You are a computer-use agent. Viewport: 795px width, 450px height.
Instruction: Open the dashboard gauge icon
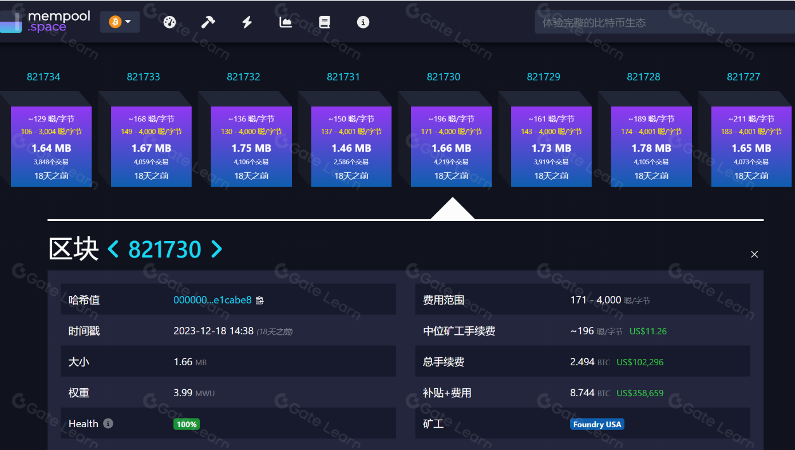coord(169,22)
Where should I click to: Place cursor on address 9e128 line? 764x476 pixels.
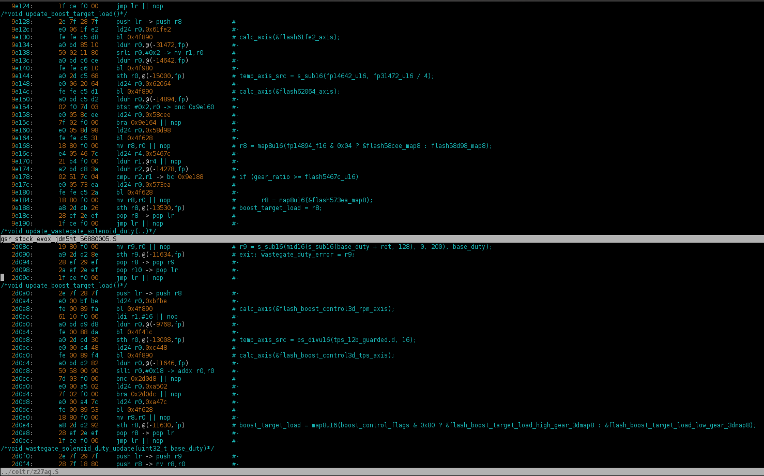[22, 22]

▶ **WHAT TO DO**: Return all of the material above unchanged, minus its pictures.

▶ **EXERCISE RESULT**:
You are a computer-use agent. Viewport: 795px width, 450px height.
Instruction: Open the dashboard gauge icon
coord(169,22)
Where should I click to: Place cursor on address 9e128 line? 764x476 pixels.
[22, 22]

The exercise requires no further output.